The human ability to seamlessly perform multimodal reasoning and physical
interaction in the open world is a core goal for general-purpose embodied
intelligent systems. Recent vision-language-action (VLA) models, which are
co-trained on large-scale robot and visual-text data, have demonstrated notable
progress in general robot control. However, they still fail to achieve
human-level flexibility in interleaved reasoning and interaction. In this work,
introduce EO-Robotics, consists of EO-1 model and EO-Data1.5M dataset. EO-1 is
a unified embodied foundation model that achieves superior performance in
multimodal embodied reasoning and robot control through interleaved
vision-text-action pre-training. The development of EO-1 is based on two key
pillars: (i) a unified architecture that processes multimodal inputs
indiscriminately (image, text, video, and action), and (ii) a massive,
high-quality multimodal embodied reasoning dataset, EO-Data1.5M, which contains
over 1.5 million samples with emphasis on interleaved vision-text-action
comprehension. EO-1 is trained through synergies between auto-regressive
decoding and flow matching denoising on EO-Data1.5M, enabling seamless robot
action generation and multimodal embodied reasoning.
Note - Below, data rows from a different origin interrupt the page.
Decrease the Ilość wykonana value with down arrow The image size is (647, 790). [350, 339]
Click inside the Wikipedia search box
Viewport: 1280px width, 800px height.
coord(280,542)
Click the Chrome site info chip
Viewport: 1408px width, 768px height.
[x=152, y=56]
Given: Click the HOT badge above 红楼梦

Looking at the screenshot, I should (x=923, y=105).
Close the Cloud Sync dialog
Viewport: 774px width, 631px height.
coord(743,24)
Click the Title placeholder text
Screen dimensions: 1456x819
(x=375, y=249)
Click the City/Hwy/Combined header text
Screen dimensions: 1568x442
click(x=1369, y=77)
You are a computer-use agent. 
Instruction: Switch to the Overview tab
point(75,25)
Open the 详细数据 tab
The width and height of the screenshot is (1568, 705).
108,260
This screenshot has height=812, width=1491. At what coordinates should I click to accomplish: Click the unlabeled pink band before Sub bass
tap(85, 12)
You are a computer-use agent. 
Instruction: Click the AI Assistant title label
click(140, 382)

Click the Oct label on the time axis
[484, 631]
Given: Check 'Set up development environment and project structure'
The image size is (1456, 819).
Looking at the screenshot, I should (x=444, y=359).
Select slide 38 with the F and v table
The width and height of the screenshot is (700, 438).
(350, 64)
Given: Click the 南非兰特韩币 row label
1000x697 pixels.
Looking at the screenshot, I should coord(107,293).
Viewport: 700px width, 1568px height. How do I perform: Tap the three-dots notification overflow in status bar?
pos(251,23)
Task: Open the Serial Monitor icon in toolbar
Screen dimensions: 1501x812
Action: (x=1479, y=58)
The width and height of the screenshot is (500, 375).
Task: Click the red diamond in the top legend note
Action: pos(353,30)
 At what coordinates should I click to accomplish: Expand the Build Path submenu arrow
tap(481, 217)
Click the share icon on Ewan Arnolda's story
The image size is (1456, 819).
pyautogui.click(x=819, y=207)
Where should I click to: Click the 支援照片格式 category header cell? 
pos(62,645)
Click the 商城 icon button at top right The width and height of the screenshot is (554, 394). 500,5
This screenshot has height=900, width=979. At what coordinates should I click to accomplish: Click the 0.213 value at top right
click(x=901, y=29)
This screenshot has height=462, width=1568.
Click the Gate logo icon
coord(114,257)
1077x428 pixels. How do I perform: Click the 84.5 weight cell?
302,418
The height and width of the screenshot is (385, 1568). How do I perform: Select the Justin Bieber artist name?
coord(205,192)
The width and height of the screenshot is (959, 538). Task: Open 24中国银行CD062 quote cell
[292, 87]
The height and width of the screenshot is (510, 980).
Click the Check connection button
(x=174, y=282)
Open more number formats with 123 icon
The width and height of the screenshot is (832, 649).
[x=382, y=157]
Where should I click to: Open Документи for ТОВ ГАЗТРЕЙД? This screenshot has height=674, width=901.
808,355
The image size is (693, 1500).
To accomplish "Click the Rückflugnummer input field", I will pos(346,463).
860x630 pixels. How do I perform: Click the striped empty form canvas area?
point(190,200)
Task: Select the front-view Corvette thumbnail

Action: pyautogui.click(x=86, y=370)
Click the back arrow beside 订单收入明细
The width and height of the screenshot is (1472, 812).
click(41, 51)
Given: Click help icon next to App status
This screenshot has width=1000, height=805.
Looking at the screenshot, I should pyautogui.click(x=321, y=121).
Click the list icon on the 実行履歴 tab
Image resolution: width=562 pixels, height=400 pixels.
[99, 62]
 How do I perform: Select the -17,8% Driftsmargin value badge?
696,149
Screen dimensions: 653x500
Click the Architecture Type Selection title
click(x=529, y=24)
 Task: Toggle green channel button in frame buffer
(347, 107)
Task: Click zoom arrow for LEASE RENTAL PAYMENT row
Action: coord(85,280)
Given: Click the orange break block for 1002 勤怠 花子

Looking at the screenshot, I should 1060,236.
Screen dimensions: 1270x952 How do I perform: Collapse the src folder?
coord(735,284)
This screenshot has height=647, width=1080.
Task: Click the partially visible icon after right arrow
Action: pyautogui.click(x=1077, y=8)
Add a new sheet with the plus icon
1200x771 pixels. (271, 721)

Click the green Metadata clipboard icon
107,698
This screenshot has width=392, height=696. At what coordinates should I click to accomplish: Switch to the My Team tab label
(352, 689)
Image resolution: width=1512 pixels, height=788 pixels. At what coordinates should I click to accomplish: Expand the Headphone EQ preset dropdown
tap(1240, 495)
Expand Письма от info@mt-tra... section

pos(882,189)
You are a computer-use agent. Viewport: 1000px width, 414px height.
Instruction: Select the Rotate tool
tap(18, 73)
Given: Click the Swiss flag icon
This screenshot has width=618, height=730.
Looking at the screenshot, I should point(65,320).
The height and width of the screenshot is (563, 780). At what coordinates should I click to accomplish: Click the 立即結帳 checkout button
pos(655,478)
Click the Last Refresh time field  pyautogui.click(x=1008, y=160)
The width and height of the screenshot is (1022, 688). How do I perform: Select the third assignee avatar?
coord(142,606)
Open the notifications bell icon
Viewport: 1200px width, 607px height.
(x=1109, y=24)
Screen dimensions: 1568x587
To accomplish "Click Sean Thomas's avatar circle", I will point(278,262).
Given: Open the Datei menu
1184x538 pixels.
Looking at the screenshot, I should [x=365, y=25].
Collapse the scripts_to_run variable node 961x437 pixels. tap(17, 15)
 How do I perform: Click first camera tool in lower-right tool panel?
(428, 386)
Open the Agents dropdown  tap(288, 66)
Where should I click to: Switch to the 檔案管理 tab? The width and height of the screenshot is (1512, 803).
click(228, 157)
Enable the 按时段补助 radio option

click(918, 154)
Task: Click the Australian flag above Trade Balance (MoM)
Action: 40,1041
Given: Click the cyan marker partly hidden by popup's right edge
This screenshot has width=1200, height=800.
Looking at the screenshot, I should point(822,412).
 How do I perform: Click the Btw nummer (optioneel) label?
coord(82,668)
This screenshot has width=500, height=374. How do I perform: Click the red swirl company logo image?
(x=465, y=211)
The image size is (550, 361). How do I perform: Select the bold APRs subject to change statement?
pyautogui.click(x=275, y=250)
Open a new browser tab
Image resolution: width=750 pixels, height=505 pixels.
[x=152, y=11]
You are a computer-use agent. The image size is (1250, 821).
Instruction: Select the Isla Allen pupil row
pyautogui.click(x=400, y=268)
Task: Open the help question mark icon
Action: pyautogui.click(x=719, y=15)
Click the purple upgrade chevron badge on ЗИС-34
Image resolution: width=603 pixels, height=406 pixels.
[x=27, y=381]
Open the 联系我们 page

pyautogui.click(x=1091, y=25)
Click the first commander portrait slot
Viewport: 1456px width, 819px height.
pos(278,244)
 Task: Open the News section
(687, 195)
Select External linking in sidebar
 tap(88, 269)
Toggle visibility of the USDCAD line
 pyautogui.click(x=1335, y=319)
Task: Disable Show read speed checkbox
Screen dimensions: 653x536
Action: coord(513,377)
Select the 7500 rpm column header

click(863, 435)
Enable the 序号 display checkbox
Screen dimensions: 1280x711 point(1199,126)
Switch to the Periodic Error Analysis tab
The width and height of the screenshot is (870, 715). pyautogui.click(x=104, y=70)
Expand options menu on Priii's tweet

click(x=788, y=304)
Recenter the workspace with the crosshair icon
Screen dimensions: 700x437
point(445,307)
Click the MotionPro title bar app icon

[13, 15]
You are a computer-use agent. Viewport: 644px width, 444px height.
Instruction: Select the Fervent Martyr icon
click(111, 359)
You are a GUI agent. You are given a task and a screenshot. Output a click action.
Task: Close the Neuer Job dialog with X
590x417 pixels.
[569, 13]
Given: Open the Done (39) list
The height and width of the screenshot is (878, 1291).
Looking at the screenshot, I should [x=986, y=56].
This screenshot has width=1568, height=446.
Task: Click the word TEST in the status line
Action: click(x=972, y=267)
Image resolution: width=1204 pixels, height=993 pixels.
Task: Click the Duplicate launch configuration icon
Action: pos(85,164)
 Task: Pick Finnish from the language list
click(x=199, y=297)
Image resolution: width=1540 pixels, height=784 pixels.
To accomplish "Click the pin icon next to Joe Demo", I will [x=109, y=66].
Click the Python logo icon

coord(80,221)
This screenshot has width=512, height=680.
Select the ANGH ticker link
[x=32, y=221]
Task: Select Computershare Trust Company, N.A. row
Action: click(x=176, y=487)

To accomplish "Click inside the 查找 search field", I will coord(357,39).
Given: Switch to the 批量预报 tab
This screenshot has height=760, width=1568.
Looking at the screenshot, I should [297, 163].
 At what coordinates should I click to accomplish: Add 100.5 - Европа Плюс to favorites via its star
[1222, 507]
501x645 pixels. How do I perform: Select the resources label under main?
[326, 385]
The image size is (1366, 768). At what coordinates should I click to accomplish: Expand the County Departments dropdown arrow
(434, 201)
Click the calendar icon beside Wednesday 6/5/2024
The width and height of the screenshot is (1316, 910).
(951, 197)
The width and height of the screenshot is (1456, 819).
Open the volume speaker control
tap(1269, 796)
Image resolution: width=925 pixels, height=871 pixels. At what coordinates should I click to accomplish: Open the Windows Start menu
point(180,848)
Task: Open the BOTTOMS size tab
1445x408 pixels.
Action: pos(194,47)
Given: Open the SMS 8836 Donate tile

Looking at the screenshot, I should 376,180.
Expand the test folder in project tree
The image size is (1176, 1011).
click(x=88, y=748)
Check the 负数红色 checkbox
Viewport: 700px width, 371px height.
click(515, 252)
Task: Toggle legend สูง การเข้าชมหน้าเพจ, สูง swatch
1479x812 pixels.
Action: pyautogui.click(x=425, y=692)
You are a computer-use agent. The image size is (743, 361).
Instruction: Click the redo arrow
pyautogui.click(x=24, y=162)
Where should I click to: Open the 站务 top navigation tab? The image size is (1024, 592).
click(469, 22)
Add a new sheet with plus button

Extensive experiments
demonstrate the effectiveness of interleaved vision-text-action learning for
open-world understanding and generalization, validated through a variety of
long-horizon, dexterous manipulation tasks across multiple embodiments. This
paper details the architecture of EO-1, the data construction strategy of
EO-Data1.5M, and the training methodology, offering valuable insights for
developing advanced embodied foundation models.